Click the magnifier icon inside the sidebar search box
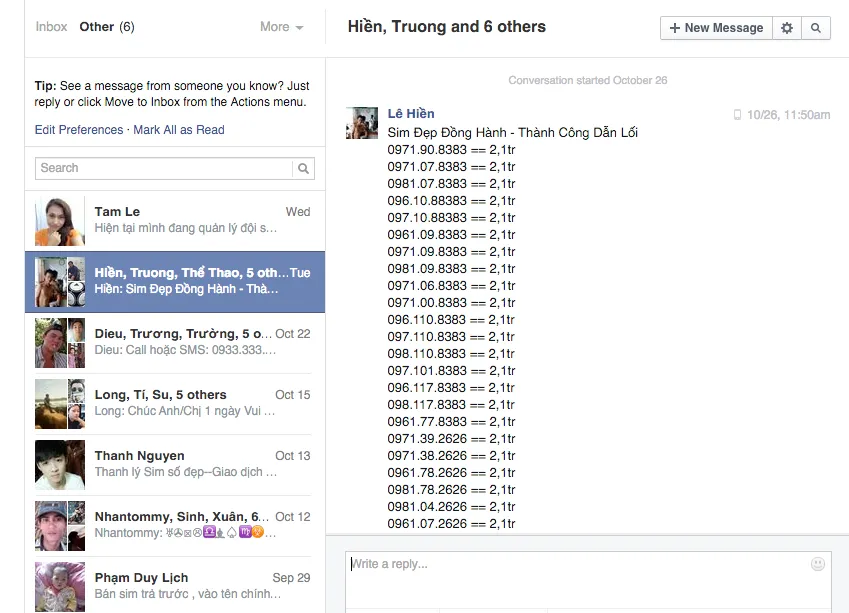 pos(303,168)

==

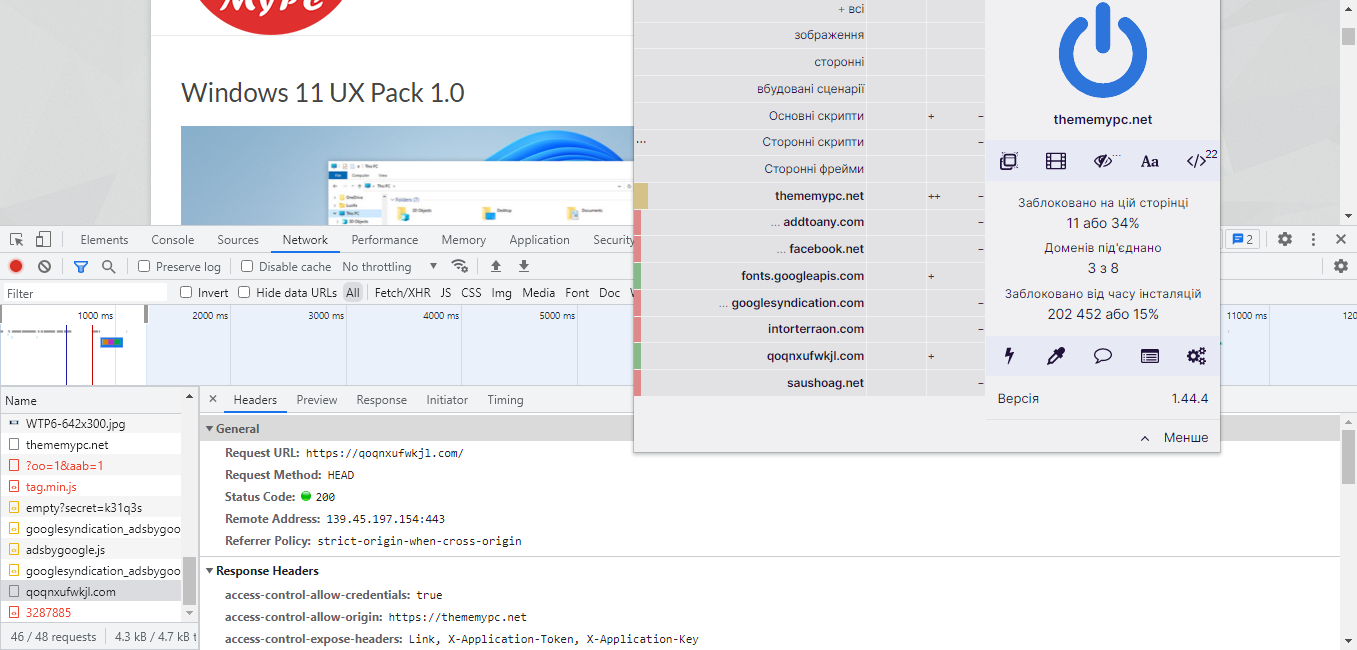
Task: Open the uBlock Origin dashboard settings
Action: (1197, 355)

---

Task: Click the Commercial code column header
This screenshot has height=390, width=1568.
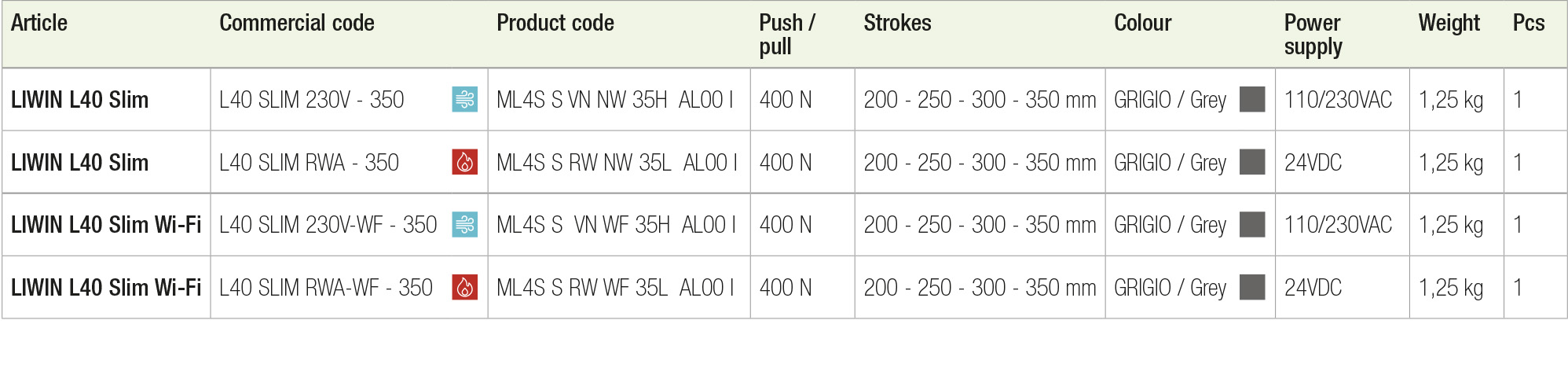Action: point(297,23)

Problem to work on:
Format the lines of the listing starting at the line containing "Click the magnifier" and ending at the line containing "pos(303,168)" as a Markdown table with the columns Row and Line, omitting blank lines. Leave the pictures out of the table.

Written answer:
| Row | Line |
|---|---|
| 1 | Click the magnifier icon inside the sidebar search box |
| 2 |  pos(303,168) |